*** SUPPLIED INFORMATION ***

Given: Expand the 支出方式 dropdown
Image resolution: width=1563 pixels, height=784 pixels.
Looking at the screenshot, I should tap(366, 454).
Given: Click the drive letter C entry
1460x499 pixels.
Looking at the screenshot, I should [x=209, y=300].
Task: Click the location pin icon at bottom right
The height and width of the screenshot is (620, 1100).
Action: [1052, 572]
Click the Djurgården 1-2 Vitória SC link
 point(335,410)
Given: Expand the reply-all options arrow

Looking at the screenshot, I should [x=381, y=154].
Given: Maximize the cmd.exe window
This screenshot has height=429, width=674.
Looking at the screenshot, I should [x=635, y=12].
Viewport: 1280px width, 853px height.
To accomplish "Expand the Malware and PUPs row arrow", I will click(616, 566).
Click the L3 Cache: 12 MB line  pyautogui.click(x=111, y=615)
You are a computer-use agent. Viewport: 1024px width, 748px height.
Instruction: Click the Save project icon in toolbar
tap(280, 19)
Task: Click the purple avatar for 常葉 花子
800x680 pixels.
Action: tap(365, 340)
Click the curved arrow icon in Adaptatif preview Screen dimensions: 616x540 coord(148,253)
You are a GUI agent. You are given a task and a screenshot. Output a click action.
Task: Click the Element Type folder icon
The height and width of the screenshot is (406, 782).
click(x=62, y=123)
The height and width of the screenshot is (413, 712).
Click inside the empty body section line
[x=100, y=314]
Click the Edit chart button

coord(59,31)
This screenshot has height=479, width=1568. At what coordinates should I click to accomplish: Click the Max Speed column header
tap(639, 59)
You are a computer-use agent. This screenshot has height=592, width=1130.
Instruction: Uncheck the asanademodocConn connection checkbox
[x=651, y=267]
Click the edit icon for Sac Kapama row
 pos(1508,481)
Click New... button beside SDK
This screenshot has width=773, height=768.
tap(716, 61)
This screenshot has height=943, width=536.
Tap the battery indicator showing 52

*** End of SUPPLIED INFORMATION ***

Wherever the word "computer" turns up in the records, copy out the line it is on.

You are a computer-use agent. Viewport: 1024px width, 748px height.
You are a computer-use agent. This screenshot has height=592, width=1130.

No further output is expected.